Areas of Interest
Dr. Li’s laboratory is primarily interested in the mechanism of
immune regulation by the innate immunity in the context of
tumors, infections and autoimmune diseases. By understanding how
the immune system deals with microbes, tumors and self, we aim
to design effective vaccines and therapeutics against cancer and
infectious diseases. Presently our study focuses on two classes
of proteins: heat shock proteins (HSPs) and Toll-like receptors
(TLRs), both of which have been implicated as master regulators
of immunity. We and others have discovered recently that the
function of TLRs is dependent on the integrity of a HSP gp96 (or
grp94) in the endoplasmic reticulum (Harding C.V. gp96 leads the
way for Toll-like receptors.
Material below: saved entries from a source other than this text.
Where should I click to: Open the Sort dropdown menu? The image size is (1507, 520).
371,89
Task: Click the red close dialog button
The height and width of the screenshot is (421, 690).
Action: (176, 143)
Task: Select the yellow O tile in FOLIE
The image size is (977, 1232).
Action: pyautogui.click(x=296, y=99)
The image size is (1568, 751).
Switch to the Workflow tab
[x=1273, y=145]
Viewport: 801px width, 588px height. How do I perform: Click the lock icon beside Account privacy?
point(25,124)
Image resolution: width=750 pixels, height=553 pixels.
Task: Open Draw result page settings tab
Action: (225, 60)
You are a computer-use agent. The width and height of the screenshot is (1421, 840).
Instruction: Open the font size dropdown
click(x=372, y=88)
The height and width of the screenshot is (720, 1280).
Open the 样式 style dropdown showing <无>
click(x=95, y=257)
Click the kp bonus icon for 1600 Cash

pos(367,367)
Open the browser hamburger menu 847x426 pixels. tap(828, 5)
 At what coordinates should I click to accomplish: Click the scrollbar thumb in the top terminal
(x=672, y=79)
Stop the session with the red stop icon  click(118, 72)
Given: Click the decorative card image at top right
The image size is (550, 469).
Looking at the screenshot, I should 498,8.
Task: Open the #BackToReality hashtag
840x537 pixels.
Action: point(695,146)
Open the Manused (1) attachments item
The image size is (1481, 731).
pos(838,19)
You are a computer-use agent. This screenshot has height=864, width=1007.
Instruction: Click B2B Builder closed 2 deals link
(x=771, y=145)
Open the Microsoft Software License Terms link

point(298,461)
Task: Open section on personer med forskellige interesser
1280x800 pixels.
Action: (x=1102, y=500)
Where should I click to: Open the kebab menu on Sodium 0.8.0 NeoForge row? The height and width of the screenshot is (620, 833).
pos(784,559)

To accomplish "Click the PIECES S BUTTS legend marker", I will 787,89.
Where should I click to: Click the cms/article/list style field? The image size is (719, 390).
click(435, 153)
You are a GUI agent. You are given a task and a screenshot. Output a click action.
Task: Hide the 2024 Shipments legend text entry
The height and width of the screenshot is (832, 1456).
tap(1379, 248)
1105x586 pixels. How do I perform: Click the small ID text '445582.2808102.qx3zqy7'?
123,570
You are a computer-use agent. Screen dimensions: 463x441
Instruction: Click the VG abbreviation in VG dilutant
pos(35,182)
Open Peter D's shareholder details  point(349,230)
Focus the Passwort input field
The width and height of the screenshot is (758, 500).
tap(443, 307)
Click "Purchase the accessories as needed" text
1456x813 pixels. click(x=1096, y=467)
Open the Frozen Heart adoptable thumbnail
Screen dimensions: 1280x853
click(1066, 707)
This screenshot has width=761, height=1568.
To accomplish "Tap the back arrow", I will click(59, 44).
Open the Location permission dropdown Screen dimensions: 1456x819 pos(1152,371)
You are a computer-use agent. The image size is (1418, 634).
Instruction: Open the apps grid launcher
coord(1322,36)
Immunity. 2007 26:141-3).
Furthermore, depending on the level and location, changes of
gp96 expression can initiate systemic autoimmune diseases as
well as tumor-specific immunity, which have a significant
clinical relevance. Using a combination of genetic, cell
biological, biochemical and immunological tools, we aim to
pinpoint the precise mechanism of TLR-gp96 interaction and the
implications of such in hematopoiesis and in the functions of
various cellular components in the immune system. Our study has
a broad implication in understanding how the immune system
operates in light of the critical roles of TLR in the evolution,
function and regulation of the immune system.
Lab Rotation Projects
We take pride in sharing our expertise with trainees at all
levels including graduate students, medical residents, clinical
fellows as well as postdoctoral fellows. At the same time,
trainees are expected to be challenged experimentally and
intellectually in the laboratory. They are encouraged to choose
projects under the general conceptual frame as outlined above
and are expected to function independently.
Post Docs
We are seeking highly motivated postdoctoral fellows to lead
a recent NIH-awarded project. Ideal candidates should have a
Ph.D. in immunology and have a strong background in cellular
immunology and biochemistry. Send your CV and names of three
references to Dr. Li (zli@up.uchc.edu).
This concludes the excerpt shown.